BEAUTIFUL opens with the Carole King (Sarah Bockel) most people recognize – the star on stage, seated at her piano, with her big smile, long curly hair and long flowered ’70s dress, singing “So Far Away.” That nostalgic tune is the perfect segue to take us back to New York, where the teen-aged Carol Klein lives with her single mother (Suzanne Grodner).
At 16, Carol is already in college, having skipped two grades but her mother insists that her musically-gifted daughter study to be a music teacher. Her mother is dubious about Carol’s real dream, of being a singer/songwriter, but Carol persists in pitching songs to the music producer/publishers in Manhattan, using the name Carol King.
Finally, Carol finally sells a song to music producer Don Kirshner (James Clow), who signs her up to be a “girl songwriter,” writing female-centric hits for the “girl groups” and woman singing stars of the era.
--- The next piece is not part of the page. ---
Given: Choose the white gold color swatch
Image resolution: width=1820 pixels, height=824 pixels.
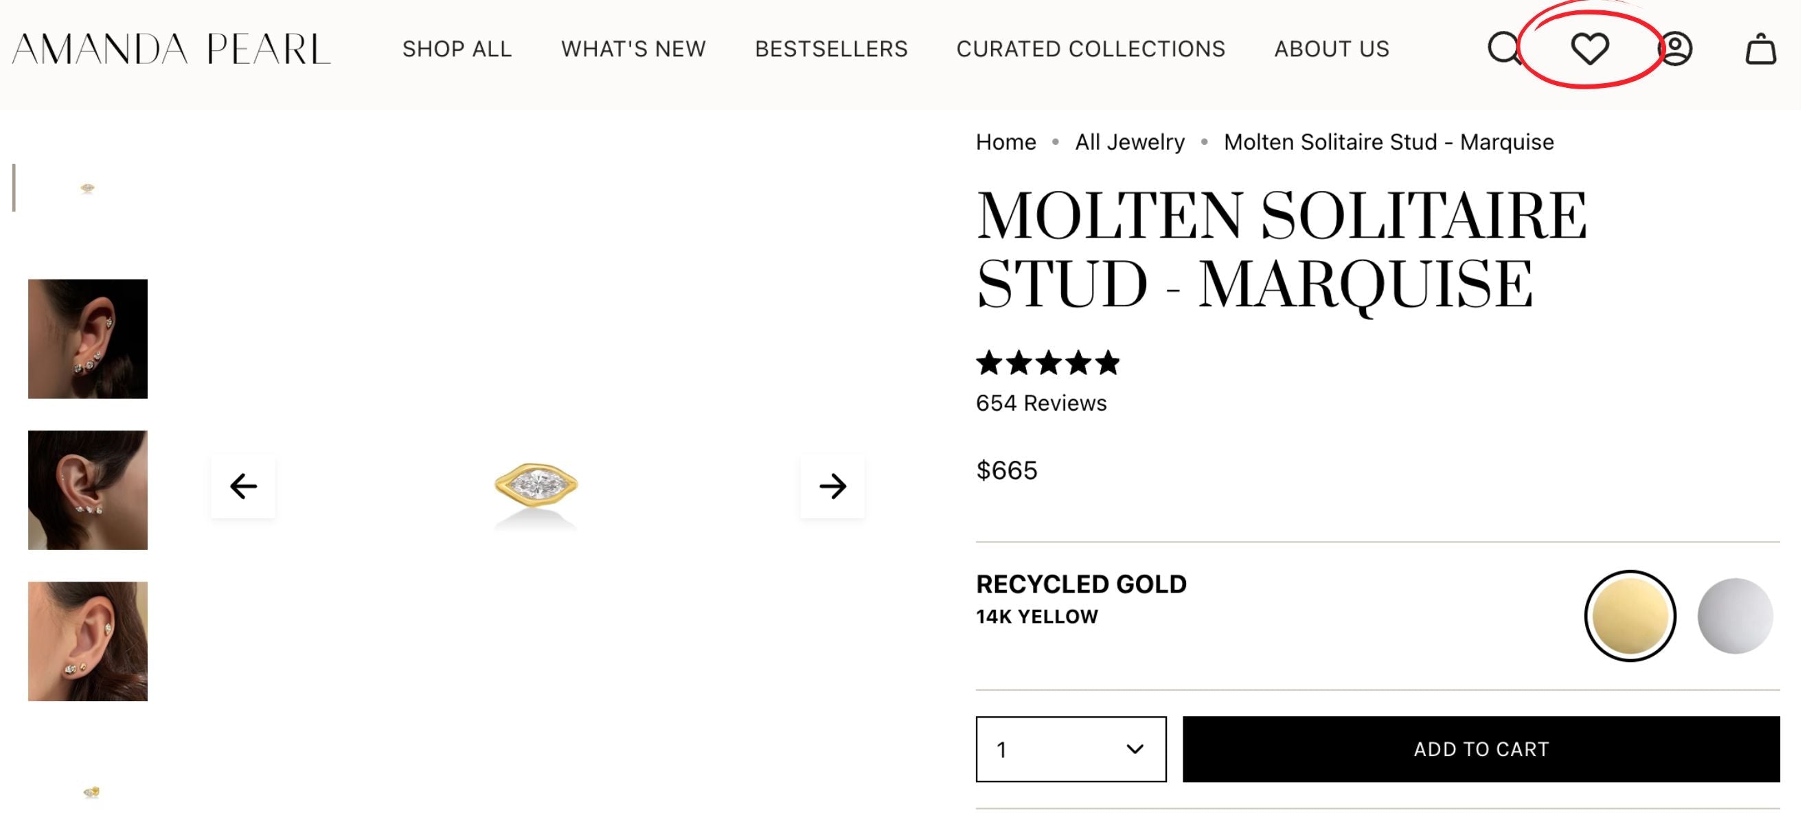Looking at the screenshot, I should 1735,616.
But producer Kirshner who wants more songs – now – and Carol struggles with writing lyrics. At college, she meets student planning to be studying to be a playwright, Gerry Goffin (Dylan S. Wallach), and they form a songwriting partnership that quickly becomes a romantic one as well. Soon, they are married and have a daughter, living as struggling songwriters looking for a hit. The hit finally comes, followed by many more.
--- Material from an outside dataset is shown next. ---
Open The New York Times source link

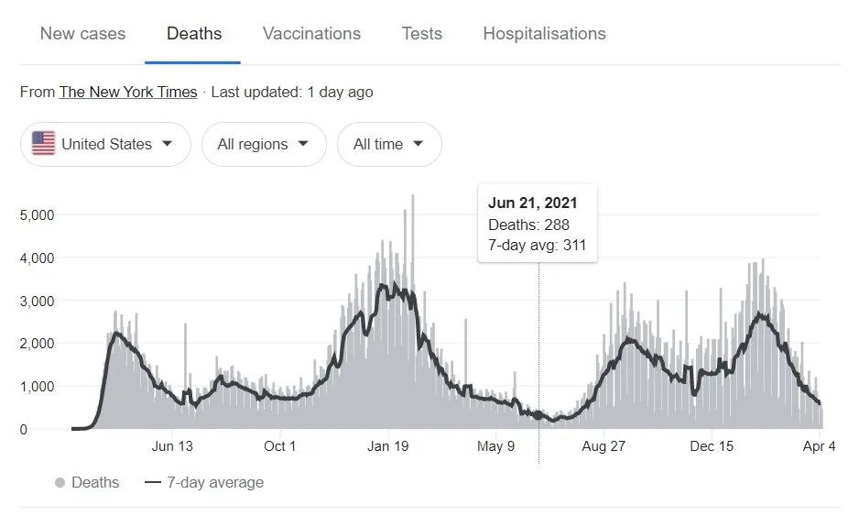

BEAUTIFUL is filled with humor and heartache, as it follows Carol’s rising career and personal life. They become friends with another songwriting couple, Barry Mann (Jacob Heimer) and Cynthia Weil (Alison Whitehurst). Mann and Weil wrote famous hits too, such as “You’ve Lost That Lovin’ Feeling,” “On Broadway,” and “Here you Come Again.” All their careers take off but their personal lives have more ups and downs.
This is a challenging role for Sarah Bockel, who has to not only act but look and sing like Carol King, Bockel carries it off wonderfully, handling all the aspects of the part with equal brilliance. All the cast is good, each charming and energetic, whether handing the comedy, drama or singing. The supporting cast, appearing as the singers who performed the hit songs, are just as wonderful.
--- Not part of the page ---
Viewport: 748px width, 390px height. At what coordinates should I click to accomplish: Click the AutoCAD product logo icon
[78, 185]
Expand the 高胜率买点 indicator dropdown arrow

Hit tunes fill this musical, delightfully presented in little concert vignettes by performers playing the stars or musical groups. Among the hits in the show are the Shirelles (Harper Miles, DeAnne Stewart, Danielle J. Summons, Alexis Tidwell) singing “Will You Still Love Me Tomorrow,” the Drifters (Darius Delk, Dimitri Joseph Moise, Deon Releford-Lee, Avery Smith) doing “On Broadway,” and Little Eva (Alexis Tidwell) with her hit “The Locomotion.” Other hit songs in the show include “Be-Bop-A-Lula,” “Some Kind of Wonderful,” “Up On the Roof,” and “One Fine Day” among others, as well as the title song “Beautiful.”
The staging for these mini-concerts are terrific, with shimmering curtain backdrops and the singers, in glittering sequins and satin costumes, belting the out with all the choreographed moves. The play’s action moves briskly, sometimes requiring clever quick on-stage costume-changes and sliding or rotating sets to transform the location. The multi-level moving sets and the dazzling costumes are one of the show’s highlights, amazing and delighting the audience as much as the wonderful performances.
Fans of ’50s-’60s pop music will delight in this musical as much as Carol King fans, but they will have to hurry to catch during its too-brief run at the Fox.